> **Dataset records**
---------------

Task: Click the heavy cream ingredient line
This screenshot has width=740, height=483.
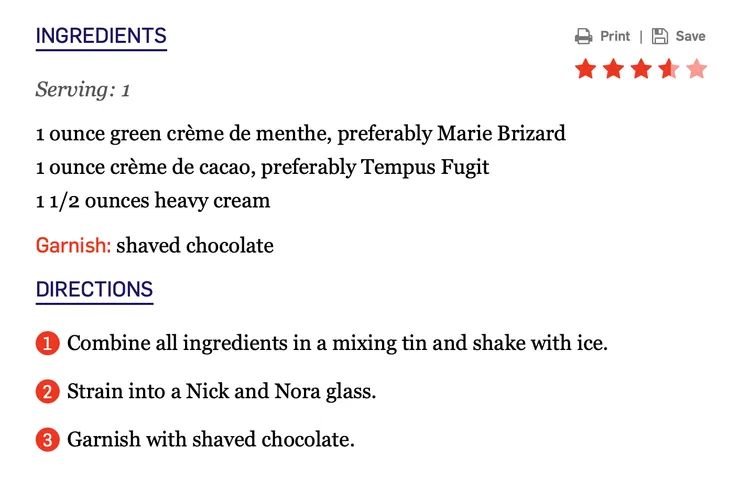Action: (153, 201)
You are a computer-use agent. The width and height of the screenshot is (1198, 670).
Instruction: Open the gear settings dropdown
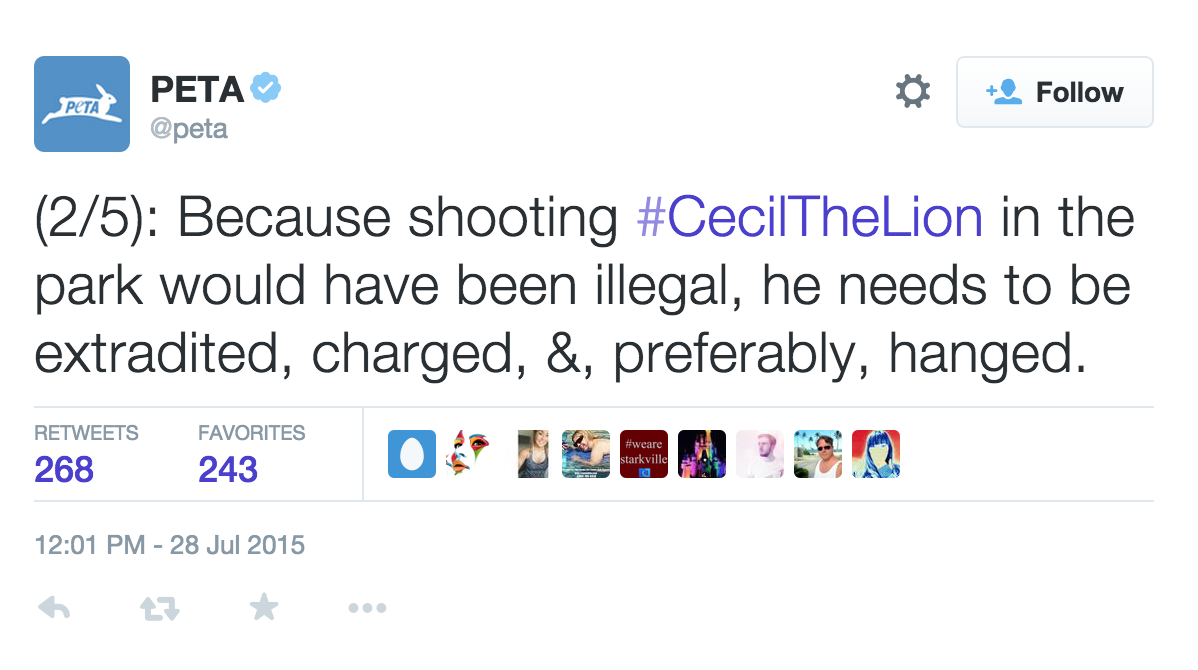pos(912,93)
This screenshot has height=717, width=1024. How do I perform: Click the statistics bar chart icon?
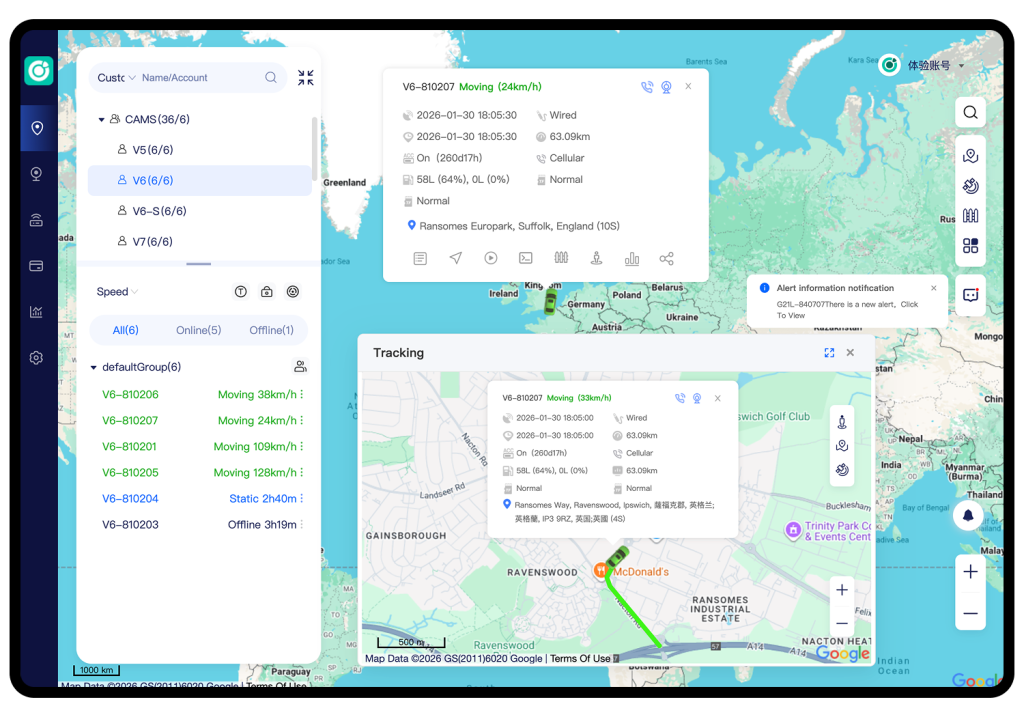pyautogui.click(x=632, y=258)
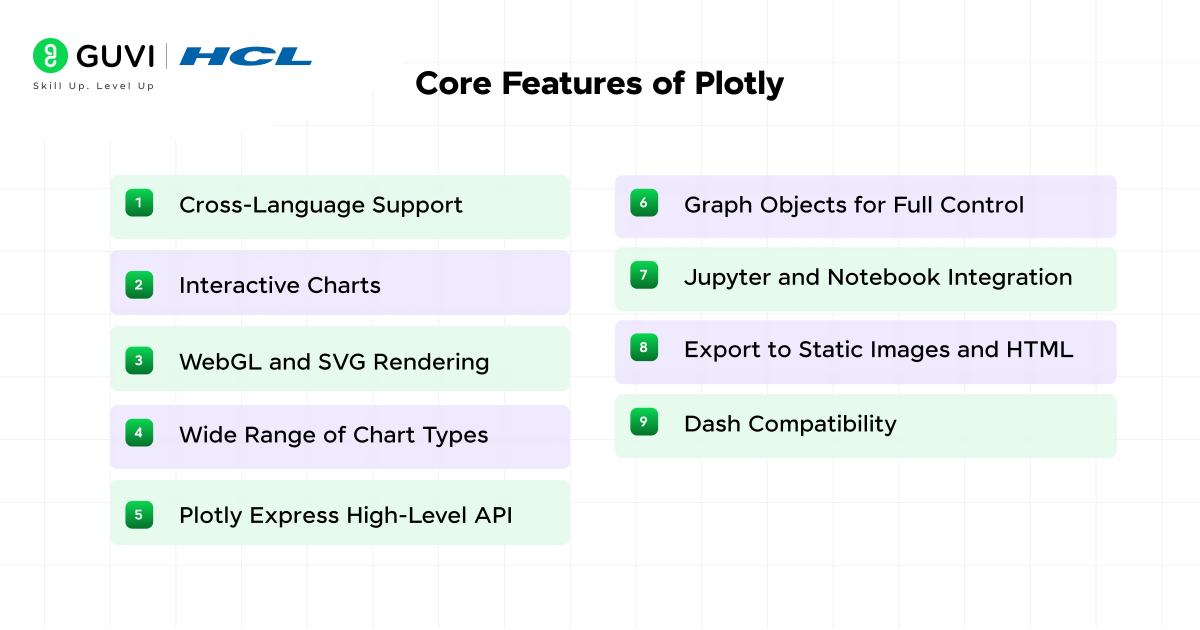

---------------

> **Required work**
Without copying the pictures, transcribe the entries exactly.

> **Answer area**
Task: Click the heavy cream ingredient line
This screenshot has width=740, height=483.
Action: (153, 201)
You are a computer-use agent. The width and height of the screenshot is (1198, 670).
Instruction: Open the gear settings dropdown
pos(912,93)
This screenshot has height=717, width=1024. How do I perform: Click the statistics bar chart icon?
pyautogui.click(x=632, y=258)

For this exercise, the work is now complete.